* [TASK OBJECTIVE]
Reply with one number: the count of lines in the data that hold the string "company".
■ ■ ■ ■ ■ ■ ■
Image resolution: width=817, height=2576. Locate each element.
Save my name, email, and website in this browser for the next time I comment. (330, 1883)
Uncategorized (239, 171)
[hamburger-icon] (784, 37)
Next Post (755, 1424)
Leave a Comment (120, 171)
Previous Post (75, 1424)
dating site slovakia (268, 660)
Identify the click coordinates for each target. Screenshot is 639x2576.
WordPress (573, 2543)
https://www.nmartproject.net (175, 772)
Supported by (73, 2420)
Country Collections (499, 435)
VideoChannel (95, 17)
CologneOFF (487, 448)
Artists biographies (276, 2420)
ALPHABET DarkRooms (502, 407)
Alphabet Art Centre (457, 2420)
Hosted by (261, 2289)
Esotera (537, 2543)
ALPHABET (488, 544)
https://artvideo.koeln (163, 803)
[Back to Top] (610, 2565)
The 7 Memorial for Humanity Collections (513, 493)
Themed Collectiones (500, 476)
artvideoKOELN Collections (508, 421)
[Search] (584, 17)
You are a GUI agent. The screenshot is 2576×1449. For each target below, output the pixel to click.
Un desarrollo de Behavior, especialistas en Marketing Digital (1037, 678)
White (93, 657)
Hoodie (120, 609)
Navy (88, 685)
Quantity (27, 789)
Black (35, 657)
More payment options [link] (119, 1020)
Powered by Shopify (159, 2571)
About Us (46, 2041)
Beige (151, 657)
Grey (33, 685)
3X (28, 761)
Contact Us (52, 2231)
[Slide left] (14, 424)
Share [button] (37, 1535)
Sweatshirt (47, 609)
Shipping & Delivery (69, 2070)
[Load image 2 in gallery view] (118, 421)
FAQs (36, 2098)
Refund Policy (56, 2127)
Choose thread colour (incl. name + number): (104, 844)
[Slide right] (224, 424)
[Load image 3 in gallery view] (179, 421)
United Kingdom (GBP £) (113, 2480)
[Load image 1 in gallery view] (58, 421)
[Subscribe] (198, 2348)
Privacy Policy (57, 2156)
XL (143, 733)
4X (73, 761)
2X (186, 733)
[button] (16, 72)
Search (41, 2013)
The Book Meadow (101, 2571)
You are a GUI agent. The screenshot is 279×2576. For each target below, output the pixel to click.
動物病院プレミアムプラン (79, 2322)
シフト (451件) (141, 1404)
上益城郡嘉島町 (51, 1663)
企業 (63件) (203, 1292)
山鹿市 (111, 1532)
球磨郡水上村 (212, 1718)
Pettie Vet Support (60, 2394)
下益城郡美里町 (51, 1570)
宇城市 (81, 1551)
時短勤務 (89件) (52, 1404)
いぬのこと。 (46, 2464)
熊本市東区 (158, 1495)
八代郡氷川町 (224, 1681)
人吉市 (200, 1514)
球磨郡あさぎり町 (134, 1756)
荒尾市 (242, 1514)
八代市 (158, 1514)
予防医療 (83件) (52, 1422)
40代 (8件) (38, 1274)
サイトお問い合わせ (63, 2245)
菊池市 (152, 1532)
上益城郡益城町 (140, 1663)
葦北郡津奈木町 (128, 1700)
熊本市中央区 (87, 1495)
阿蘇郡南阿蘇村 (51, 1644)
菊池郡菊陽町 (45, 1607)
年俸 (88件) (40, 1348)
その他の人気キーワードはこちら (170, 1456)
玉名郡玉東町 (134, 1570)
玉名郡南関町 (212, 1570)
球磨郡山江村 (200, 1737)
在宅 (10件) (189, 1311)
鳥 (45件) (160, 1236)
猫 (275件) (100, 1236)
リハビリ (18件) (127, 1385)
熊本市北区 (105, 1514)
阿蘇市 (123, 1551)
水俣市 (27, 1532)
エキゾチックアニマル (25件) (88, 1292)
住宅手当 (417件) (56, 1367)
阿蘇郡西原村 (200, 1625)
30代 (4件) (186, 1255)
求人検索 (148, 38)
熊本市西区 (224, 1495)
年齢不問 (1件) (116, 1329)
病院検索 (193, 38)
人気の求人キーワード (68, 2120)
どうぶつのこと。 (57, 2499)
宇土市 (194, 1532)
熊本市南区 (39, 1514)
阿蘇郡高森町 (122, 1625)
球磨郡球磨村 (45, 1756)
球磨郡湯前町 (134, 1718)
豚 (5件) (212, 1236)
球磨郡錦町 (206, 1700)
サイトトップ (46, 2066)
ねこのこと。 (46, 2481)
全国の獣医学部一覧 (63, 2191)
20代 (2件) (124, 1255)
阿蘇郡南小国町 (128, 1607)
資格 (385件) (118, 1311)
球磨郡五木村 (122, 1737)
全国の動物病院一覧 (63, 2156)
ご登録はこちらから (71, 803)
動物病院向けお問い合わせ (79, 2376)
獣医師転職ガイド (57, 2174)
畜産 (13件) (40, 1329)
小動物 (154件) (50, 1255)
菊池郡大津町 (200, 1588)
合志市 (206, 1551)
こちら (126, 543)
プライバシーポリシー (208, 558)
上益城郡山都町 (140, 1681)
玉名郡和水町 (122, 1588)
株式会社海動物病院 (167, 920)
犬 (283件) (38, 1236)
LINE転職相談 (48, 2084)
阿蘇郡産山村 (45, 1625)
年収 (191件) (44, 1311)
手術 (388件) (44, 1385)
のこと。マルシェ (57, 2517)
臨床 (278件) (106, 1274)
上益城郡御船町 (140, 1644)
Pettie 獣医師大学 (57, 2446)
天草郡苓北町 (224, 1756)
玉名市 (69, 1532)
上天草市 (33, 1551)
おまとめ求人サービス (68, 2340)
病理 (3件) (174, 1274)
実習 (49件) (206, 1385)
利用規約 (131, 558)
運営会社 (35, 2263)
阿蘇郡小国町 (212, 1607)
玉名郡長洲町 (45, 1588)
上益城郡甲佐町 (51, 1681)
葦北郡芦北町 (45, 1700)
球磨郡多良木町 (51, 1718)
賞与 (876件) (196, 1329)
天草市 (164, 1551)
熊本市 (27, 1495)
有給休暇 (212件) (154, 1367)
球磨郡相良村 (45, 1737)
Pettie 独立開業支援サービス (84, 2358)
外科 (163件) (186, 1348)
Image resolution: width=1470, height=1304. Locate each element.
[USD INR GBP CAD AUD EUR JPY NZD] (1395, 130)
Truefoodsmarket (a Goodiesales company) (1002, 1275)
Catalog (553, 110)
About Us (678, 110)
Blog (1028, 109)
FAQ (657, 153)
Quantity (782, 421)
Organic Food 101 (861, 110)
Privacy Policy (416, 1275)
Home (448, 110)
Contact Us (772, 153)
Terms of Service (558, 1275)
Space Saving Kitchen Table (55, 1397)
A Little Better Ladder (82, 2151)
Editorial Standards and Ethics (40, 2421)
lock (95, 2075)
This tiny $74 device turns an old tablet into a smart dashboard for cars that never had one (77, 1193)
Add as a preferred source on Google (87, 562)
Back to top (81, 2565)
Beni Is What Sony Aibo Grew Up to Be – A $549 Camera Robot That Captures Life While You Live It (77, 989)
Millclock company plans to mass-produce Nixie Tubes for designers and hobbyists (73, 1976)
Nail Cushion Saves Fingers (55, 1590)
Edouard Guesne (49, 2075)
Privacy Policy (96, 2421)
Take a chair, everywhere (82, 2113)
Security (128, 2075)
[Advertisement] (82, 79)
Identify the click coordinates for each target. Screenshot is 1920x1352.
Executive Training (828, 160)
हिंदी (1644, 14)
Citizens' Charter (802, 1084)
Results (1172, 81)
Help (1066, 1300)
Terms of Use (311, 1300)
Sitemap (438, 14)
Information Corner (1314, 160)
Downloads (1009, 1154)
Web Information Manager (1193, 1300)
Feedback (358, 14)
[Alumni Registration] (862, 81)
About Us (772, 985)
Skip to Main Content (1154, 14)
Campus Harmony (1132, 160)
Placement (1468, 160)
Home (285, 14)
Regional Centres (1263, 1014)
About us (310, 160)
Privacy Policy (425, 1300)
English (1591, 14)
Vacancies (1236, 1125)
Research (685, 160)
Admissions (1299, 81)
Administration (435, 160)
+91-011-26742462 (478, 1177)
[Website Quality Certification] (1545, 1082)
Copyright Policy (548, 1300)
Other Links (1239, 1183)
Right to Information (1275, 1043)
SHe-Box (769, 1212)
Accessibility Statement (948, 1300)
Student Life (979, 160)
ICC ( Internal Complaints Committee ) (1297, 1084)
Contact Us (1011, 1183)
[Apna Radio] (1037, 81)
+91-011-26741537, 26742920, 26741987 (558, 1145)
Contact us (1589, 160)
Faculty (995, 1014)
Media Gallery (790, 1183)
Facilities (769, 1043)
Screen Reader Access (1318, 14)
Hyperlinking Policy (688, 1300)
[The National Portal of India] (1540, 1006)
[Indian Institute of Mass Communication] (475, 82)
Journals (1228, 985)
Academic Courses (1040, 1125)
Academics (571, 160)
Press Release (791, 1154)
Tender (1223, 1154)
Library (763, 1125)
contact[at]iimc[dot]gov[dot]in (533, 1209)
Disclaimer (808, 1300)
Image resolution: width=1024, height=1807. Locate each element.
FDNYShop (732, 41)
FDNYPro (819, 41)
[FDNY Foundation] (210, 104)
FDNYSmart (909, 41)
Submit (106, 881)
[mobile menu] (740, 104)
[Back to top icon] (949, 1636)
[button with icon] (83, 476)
■ ■ ■ ■ ■ ■ ■
* [EXERCISE SOLUTION]
2